Abaloparatide produced large and clinically meaningful gains in BMD, particularly at the lumbar spine. In the meta-analysis by Xu et al. [27], standardized mean differences ranged from 0.70 to 1.28 for lumbar spine and hip BMD, consistent with the double-digit percentage increases observed in individual RCTs. In sequential regimens, Liu et al. [33] reported an even larger effect on lumbar spine BMD (SMD 1.64; 95% CI 0.97–2.31). When trials reported percent change directly, abaloparatide increased lumbar spine BMD by approximately 11% in men (mean difference 11.29%; 95% CI 1.80–20.8) and improved total-hip BMD by 3.91% (95% CI 0.34–7.49) [32]. Hong et al. [30] demonstrated greater BMD gains than teriparatide at both the femoral neck (WMD 1.58%; 95% CI 0.52–2.63) and total hip (WMD 1.46%; 95% CI 0.59–2.32). In the NMA by Chen et al. [28] on male-osteoporosis, abaloparatide ranked second at the femoral neck (SUCRA 69.8%) and maintained competitive performance at the lumbar spine and total hip. Heterogeneity in BMD outcomes was high (I^2^ up to 99%), driven by differences in populations, prior therapy, skeletal sites, follow-up durations, and analytic approaches. Subgroup and sensitivity analyses (by anatomical site, treatment duration, route of administration, and sequential vs. monotherapy) did not change the direction of effect, supporting a consistent anabolic signal. On GRADE, lumbar spine BMD was rated as high-certainty evidence, while femoral neck and total-hip BMD were graded as moderate owing to inconsistency. The funnel plot for vertebral fracture outcomes (Figure 4) did not show marked asymmetry. Egger’s test yielded an intercept of −2.7 (95% CI −5.9 to 0.49; t = −1.658; p = 0.141), providing no statistical evidence of small-study effects. Nonetheless, several of the included evidence sources are large meta-analyses rather than independent trials, so the capacity to detect publication bias is inherently limited.
3.2. Secondary Findings
Across nine evidence sources, abaloparatide exhibited an overall safety profile comparable to, or slightly more favorable than, key comparators. Xu et al. [27] found no significant difference in overall AEs versus placebo (RR 1.03; 95% CI 0.99–1.06). In contrast, Liu et al. [33] reported that sequential regimens incorporating abaloparatide were associated with a 15% lower risk of AEs compared with other strategies (RR 0.85; 95% CI 0.76–0.95), although heterogeneity was high. Hypercalcemia, a major class concern for anabolic therapies, was consistently less frequent with abaloparatide than with teriparatide. In the ACTIVE trial, hypercalcemia occurred in 3.4% of abaloparatide-treated patients versus 6.4% of those on teriparatide, corresponding to an absolute risk difference of −2.96% (95% CI −5.12 to −0.87; p = 0.006) [34]. Hong et al. [30] observed a similar trend (OR 0.49; 95% CI 0.18–1.35) favoring abaloparatide, albeit without statistical significance. Serious adverse events (SAEs) were broadly similar across treatment groups. Odds ratios and risk ratios in large NMAs were centered around 1.00 with wide confidence intervals [28,31], suggesting no clear safety signal but limited power to detect rare events. In the NMA by Chen et al. [28], abaloparatide ranked fifth of six agents for overall AE risk (SUCRA 33.2%), implying slightly higher AE probabilities than some comparators, though absolute differences were modest. In contrast, Wei et al. [29] reported a relatively low SUCRA value for SAEs (0.213), consistent with a lower probability of serious events in abaloparatide-treated patients.

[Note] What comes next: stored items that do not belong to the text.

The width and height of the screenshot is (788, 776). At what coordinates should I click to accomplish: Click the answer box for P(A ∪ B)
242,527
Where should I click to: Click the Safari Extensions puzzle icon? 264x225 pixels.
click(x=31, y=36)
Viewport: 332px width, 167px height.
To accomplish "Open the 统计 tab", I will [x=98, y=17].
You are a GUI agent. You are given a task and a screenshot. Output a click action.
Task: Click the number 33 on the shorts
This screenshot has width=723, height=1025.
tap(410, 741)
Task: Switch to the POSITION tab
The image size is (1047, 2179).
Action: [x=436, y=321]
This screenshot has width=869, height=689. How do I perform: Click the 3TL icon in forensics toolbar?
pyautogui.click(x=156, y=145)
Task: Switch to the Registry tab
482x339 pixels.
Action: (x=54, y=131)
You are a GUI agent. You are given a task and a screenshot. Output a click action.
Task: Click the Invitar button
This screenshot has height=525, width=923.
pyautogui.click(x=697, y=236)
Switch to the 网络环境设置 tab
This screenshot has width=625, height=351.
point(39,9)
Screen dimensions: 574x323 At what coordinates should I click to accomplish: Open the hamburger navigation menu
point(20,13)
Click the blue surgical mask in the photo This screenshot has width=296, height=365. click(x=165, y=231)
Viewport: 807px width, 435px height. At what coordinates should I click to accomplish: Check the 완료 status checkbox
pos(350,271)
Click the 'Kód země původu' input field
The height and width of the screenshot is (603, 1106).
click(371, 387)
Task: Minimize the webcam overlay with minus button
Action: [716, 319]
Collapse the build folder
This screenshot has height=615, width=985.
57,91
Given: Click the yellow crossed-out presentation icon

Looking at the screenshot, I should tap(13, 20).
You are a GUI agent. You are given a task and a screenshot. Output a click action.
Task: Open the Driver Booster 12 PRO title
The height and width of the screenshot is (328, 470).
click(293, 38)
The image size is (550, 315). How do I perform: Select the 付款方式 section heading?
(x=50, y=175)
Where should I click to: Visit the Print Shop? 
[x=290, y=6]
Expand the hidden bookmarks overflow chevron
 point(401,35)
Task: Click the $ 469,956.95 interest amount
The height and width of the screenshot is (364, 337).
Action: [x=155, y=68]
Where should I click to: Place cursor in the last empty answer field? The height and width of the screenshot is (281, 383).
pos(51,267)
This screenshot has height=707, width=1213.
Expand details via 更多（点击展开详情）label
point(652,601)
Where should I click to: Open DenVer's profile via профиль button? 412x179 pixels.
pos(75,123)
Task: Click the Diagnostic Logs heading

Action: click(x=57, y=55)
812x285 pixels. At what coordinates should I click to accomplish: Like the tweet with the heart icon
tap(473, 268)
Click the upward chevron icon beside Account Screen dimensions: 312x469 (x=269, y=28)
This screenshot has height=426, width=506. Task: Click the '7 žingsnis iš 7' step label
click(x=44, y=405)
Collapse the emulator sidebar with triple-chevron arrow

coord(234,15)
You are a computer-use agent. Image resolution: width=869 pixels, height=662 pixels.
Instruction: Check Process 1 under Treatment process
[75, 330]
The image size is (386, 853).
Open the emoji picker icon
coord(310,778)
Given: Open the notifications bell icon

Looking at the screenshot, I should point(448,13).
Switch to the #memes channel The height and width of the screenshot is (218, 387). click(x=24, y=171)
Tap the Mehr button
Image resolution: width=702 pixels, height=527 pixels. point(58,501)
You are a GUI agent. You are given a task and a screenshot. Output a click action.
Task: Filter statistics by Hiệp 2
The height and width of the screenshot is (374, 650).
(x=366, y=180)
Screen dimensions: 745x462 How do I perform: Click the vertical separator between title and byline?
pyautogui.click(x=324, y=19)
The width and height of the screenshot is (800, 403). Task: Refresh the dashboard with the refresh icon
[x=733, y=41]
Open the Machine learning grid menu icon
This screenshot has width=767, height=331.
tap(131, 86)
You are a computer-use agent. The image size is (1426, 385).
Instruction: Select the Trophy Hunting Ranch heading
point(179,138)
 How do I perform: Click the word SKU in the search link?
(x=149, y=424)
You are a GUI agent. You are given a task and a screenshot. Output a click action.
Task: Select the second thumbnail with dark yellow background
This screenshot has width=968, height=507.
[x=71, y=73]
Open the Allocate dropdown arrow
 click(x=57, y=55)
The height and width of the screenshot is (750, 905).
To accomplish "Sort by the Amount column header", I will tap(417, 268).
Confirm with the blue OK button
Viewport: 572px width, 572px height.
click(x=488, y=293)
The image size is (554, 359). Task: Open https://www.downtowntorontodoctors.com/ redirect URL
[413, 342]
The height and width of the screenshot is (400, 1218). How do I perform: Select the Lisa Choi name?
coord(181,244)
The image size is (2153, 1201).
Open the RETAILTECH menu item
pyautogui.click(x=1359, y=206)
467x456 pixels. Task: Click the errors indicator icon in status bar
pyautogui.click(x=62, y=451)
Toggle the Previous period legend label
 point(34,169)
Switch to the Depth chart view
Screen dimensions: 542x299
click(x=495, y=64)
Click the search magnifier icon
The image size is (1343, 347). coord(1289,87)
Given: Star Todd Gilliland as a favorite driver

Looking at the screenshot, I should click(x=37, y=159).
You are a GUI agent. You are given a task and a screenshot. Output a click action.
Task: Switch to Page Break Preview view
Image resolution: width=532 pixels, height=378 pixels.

Figure 5 summarizes these findings, indicating that overall AEs with abaloparatide are similar or slightly reduced relative to placebo, teriparatide, and other osteoporosis treatments, while hypercalcemia risk appears consistently lower than with teriparatide. On GRADE, certainty was rated as moderate for hypercalcemia and low-to-moderate for SAEs because of sparse events, imprecision, and indirectness. The phase 3 open-label trial by Lewiecki et al. [35] compared a micro-structured transdermal system (sMTS) with standard subcutaneous injections. Lumbar spine BMD gains were significantly smaller with transdermal therapy (between-group difference −3.72%; 95% CI −5.01 to −2.43), and total-hip gains also tended to be lower in the sMTS arm. Local application-site reactions were common in both groups, but more frequent with transdermal delivery (94.4% vs. 70.5% with subcutaneous injections). These reactions were primarily mild to moderate and rarely required discontinuation, highlighting a trade-off between convenience and local tolerability. Because evidence is limited to a single open-label trial with few fracture events, transdermal data were synthesized narratively and not combined with subcutaneous trials in the fracture meta-analysis; certainty for comparative efficacy between routes remains low.
In the meta-analysis by Liu et al. [33], sequential strategies in which an anabolic, often abaloparatide, was followed by an antiresorptive agent demonstrated clinically meaningful benefits. In the abaloparatide-specific subgroup, sequential therapy reduced overall fracture risk by 40% compared with non-sequential regimens (RR 0.60; 95% CI 0.43–0.82) and was associated with fewer AEs (RR 0.85; 95% CI 0.76–0.95). These benefits reflected both on-treatment and post-sequential periods, supporting a treatment model in which abaloparatide serves as a short-term anabolic “starter” followed by antiresorptive consolidation. In this review, sequential-strategy outcomes are reported separately from monotherapy trials to avoid conflating phases of care; certainty for the magnitude of benefit was graded as moderate. Trial-level risk of bias was evaluated using the revised Cochrane RoB 2 tool. As summarized in the traffic-light plot, RCTs generally showed a low risk of bias for randomization, outcome measurement, and selective reporting, with “some concerns” mainly in domains related to deviations from intended interventions and missing data in open-label designs [34,35]. The fracture NMA by Wei et al. [29] and the male osteoporosis NMA by Chen et al. [28] were judged to be at an overall low risk of bias, whereas Beaudart et al. [31] was rated as having “some concerns” due to potential selection of reported results.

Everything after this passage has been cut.